Se quedó helada y con la mente en blanco, sin saber qué hacer. De pronto la gente empezó a aplaudir porque a don Giovanni ya lo habían mandado al infierno y las luces del teatro se encendieron. Alcanzó a verle a plena luz una vez más y ya luego no supo por qué ni cómo la fugitiva era ella. Se vio corriendo escaleras abajo como si se la llevara el diablo y luego de tropezar con cuanta gente se cruzó en su camino, detenerse en la puerta de salida. La lluvia ya había pasado. Tomó todo el aire que le cupo en los pulmones y trató de pensar.

¿Por qué estaba huyendo? No era ella la adúltera, tal vez no era el mismo tipo, pero era igual y la miraba tanto que seguro que sí era, pero qué estaba haciendo ahí y con esa señora y por qué la miraba tanto y por qué la sonrisa maldita del desgraciado, de seguro le hacía gracia haberla descubierto nuevamente en su rol de investigadora, le haría gracia seguramente haber hecho de ella la burla de sus compañeros, pero ¿acaso tenía que volver?, porque no tenía pruebas de nada, pero él ya la había visto y cómo iba a sacarle pruebas ahora, tal vez lo mejor era irse y fingir que ha sido una desagradable coincidencia encontrarse en la ópera, porque por qué no le va a gustar la ópera a ella, acaso no le puede gustar la ópera, pero ya salió corriendo y eso no fue normal...

- Sofía, ¿estás bien? 

Media vuelta. Mirar lo más tranquilamente posible esos ojos perturbadores. Contener la respiración y sonreír inclinando un poco la cabeza hacia un lado.

- ¿Sergei? Qué sorpresa, tanto tiempo

- ¿Estás bien? Iba a saludarte, pero saliste corriendo, ¿ha pasado algo malo?

- Oh, no, nada. Una falsa alarma; pensé que estaba atrasada para una cita y que se me había pasado la hora sin darme cuenta, pero al llegar a la puerta recordé que habíamos cambiado el encuentro para más tarde.

- Ya veo. Qué bien. Por un momento pensé que ibas huyendo de mí.

Sergei soltó una carcajada que a Sofía no le hizo ninguna gracia.

- No. No te había visto.

- ¿Segura? Juraría que me estabas mirando.

- Tú me mirabas a mí; yo sólo trataba de saber quién eras, pero no te reconocí hasta ahora.

- Es cierto. Desde que te vi entre el público no fui capaz de quitarte los ojos de encima. Estás francamente preciosa.

Ahí va ese maldito rubor involuntario. Sofía trata de esconder la cara fingiendo que busca algo en su cartera, pero no tiene nada que buscar así es que no le queda más que devolver la mirada. 

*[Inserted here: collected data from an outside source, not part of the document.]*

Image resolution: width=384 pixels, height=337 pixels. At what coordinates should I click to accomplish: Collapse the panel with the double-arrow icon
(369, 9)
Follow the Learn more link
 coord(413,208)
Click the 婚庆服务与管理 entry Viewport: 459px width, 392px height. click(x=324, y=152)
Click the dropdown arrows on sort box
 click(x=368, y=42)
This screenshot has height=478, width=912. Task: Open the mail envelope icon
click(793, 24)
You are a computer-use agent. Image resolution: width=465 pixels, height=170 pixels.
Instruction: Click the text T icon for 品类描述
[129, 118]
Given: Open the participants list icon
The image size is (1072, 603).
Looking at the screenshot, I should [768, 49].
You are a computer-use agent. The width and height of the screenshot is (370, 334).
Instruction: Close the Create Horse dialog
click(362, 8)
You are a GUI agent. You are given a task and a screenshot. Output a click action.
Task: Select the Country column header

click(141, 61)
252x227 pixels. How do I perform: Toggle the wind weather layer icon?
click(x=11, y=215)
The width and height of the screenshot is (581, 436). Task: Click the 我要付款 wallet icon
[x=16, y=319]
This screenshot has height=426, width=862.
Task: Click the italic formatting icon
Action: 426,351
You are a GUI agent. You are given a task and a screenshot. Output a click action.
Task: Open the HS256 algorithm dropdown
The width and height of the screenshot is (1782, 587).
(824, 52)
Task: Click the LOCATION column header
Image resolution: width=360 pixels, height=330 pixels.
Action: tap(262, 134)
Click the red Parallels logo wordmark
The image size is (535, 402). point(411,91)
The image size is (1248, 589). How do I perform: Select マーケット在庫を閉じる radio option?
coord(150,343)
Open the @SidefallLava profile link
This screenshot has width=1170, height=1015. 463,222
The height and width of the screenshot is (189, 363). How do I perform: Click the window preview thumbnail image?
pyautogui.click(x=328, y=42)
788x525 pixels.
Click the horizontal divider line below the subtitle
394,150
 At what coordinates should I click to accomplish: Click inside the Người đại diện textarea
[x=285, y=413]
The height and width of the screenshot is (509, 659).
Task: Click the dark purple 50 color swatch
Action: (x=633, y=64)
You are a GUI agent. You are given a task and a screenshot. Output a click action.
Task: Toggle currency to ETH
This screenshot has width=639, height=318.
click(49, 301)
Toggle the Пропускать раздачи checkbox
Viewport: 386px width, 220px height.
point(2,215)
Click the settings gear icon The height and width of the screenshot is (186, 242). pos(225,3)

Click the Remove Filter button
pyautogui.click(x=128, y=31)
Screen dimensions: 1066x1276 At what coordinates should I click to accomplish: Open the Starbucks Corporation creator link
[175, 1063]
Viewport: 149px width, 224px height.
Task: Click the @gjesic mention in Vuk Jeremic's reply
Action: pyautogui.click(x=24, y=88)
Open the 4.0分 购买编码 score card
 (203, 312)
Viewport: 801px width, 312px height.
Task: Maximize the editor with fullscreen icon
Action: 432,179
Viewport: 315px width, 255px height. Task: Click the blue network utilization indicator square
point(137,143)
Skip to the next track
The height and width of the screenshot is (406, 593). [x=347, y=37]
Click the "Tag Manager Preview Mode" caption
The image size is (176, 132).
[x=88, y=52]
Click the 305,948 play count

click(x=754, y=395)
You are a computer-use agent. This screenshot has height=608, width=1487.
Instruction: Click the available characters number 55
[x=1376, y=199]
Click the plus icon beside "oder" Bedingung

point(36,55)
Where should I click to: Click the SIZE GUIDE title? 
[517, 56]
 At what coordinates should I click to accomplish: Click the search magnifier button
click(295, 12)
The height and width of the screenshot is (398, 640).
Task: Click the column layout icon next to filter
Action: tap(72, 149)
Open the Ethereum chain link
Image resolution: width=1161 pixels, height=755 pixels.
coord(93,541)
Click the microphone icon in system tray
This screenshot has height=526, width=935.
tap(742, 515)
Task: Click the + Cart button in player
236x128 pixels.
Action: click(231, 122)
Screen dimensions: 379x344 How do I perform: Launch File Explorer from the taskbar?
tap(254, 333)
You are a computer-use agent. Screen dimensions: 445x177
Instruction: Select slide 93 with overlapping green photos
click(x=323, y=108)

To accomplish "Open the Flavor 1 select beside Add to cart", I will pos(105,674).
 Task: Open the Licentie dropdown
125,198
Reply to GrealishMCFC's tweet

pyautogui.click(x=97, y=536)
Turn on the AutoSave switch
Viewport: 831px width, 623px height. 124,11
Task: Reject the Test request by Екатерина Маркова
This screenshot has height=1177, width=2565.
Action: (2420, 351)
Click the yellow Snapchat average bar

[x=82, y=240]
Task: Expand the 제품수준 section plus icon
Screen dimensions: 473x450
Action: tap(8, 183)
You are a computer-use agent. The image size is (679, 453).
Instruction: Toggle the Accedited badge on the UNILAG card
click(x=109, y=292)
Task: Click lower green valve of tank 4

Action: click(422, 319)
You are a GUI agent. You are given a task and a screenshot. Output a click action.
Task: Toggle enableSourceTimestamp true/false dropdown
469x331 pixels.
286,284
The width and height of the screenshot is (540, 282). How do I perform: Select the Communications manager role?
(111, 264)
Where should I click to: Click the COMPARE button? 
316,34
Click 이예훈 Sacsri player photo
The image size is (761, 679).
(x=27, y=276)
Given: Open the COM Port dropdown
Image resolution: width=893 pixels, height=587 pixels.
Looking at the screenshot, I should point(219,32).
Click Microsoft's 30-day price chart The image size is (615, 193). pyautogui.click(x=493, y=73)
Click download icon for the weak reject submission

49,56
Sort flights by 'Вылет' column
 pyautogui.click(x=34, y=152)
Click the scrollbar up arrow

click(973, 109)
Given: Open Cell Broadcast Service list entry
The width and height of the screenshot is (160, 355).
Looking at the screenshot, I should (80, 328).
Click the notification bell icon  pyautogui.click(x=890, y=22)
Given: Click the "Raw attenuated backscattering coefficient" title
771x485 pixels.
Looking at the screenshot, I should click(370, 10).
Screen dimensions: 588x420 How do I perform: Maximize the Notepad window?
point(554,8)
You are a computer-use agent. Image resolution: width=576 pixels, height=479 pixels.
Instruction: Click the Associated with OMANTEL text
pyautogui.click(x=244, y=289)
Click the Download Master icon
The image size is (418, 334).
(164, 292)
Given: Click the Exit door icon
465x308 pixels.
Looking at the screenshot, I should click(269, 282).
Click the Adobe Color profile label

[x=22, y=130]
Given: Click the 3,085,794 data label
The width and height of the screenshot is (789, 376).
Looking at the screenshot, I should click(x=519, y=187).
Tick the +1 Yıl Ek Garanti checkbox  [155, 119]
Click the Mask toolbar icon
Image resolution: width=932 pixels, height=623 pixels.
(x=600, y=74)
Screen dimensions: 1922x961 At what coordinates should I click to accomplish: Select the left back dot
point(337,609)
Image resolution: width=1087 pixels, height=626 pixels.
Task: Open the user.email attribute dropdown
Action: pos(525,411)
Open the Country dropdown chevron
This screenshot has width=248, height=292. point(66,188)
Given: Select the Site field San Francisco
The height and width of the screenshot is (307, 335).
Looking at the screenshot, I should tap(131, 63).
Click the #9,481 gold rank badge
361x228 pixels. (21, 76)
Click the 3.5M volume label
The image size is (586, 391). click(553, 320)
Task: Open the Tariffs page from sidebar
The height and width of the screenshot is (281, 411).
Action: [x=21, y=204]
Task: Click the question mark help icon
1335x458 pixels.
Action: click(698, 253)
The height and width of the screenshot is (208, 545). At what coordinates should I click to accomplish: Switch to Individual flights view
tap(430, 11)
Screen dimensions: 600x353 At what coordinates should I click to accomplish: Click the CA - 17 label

- Gracias. Bueno, ya tengo que irme.

- No, no, no, no, de ningún modo, - dijo el, tomándola repentinamente del brazo y caminando con ella hacia la calle - Tú cancelas esa cita como hace algún tiempo cancelaste a tu amigo imaginario y te vienes conmigo a tomar un café.

- No, pero, ¿y tu amiga?

- ¡Ajá! Entonces sí me estabas mirando

- Ya te dije, sólo para saber quién eras

Sergei se quedó en silencio un instante y luego de mirarla por un momento mientras caminaban, le preguntó

- ¿Y sabes quién soy?

Sofía se detuvo y soltó su brazo del de él.

- Creo que debes volver con tu amiga. 

- No. - respondió el, categórico, recogiendo nuevamente el brazo de Sofía con delicadeza - Creo que debo salir contigo. Te debo una explicación. 

Sofía no supo bien qué decir. Reanudaron la marcha en silencio, él mirándola de reojo y ella con la vista clavada en el suelo. 

- Muy bien - se animó a decir, al fin - Vamos a hablar en serio, entonces.

- Muy en serio.

- Nada de mentiras.

- Nada de mentiras. 

Caminaron otro poco en silencio, hasta que él lo interrumpió

- Por cierto, tú también me debes una explicación.